A Del Mar-based nonprofit is working to remove plastics and other waste from Tijuana River tributaries before it enters the Pacific Ocean.
Trash booms are floating barriers that catch trash and let water flow through. WILDCOAST installed one in Tijuana’s Los Laureles Canyon in 2021. Since then, the organization said it’s caught more than 239,000 pounds of solid waste, plastic and tires.
This week, they added a second trash boom across a cement basin in Matadero Canyon. It’s made out of a recycled drift net. In the empty basin, it looks a bit like a tall tennis net.
Fay Crevoshay, WILDCOAST's communications and policy director, says heavy rains in years past have turned the basin into "a fetid lake that you could smell much before you could see it."
"The hole where the water exits and goes down to the Tijuana River got filled with trash and it got stuck," she said.
Now, WILDCOAST estimates that the two trash booms will stop more than 160,000 pounds of trash from entering the Pacific Ocean each year. That trash can end up on San Diego beaches.
Crevoshay said rapid population growth in Tijuana has strained trash collection services.
"The problem with Tijuana is that the trash is picked in a very disorganized manner," she said. "In the very underserved … neighborhoods, really underserved, there is very little pickup."

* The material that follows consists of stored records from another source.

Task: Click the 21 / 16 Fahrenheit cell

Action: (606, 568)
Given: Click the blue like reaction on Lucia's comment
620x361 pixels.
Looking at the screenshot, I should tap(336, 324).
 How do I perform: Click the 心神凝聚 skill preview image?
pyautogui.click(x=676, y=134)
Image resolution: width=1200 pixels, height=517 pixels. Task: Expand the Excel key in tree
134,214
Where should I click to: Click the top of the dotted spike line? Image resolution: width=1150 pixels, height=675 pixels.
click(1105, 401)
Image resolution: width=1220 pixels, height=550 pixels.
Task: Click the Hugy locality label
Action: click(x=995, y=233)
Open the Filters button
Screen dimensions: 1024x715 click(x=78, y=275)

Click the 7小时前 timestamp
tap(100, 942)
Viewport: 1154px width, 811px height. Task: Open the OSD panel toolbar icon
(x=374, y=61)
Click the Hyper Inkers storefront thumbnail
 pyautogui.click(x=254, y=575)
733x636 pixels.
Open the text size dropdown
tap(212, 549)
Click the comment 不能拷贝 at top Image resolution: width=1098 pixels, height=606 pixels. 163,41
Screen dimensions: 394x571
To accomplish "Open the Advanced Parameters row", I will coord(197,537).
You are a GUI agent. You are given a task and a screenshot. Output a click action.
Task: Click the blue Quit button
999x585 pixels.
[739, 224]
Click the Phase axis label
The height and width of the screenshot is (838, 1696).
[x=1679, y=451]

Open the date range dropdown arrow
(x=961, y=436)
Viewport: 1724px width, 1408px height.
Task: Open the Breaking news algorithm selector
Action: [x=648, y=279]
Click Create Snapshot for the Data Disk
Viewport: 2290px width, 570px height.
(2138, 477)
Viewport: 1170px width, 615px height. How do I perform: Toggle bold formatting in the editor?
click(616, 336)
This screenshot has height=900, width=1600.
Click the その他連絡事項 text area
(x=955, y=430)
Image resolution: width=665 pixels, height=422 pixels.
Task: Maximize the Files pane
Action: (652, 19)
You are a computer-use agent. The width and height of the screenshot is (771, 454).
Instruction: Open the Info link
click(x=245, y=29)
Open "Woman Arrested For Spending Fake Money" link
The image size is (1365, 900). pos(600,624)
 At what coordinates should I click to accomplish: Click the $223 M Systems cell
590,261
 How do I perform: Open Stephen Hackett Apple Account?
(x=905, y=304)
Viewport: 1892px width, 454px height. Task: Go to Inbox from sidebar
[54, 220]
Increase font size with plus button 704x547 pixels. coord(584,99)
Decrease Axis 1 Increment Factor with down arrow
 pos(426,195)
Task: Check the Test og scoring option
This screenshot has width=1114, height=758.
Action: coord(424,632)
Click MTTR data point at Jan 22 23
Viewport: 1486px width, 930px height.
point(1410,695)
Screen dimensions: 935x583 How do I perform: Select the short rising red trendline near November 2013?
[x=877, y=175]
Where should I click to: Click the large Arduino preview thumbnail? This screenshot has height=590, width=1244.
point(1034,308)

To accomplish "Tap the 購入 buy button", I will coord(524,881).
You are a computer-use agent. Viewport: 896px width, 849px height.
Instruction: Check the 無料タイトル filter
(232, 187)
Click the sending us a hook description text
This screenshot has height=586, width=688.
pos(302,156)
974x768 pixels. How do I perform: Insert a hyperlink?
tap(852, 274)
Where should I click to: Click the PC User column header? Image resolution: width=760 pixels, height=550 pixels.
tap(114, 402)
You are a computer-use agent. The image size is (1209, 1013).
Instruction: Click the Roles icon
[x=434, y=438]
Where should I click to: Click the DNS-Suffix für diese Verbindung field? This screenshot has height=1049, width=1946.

She said animals get into bagged trash, and rain carries it into waterways.
WILDCOAST hires community members to collect and sort what’s caught in the trash booms. They can recycle the plastic at collection points WILDCOAST manages in Tijuana.
"We have plans for more trash booms and more points," Crevoshay said. "We want to take all of Tijuana and make it an example for Mexico of how you can solve a difficult problem."
She said it’s a piece of the cross-border pollution issue locals can help stop at the source.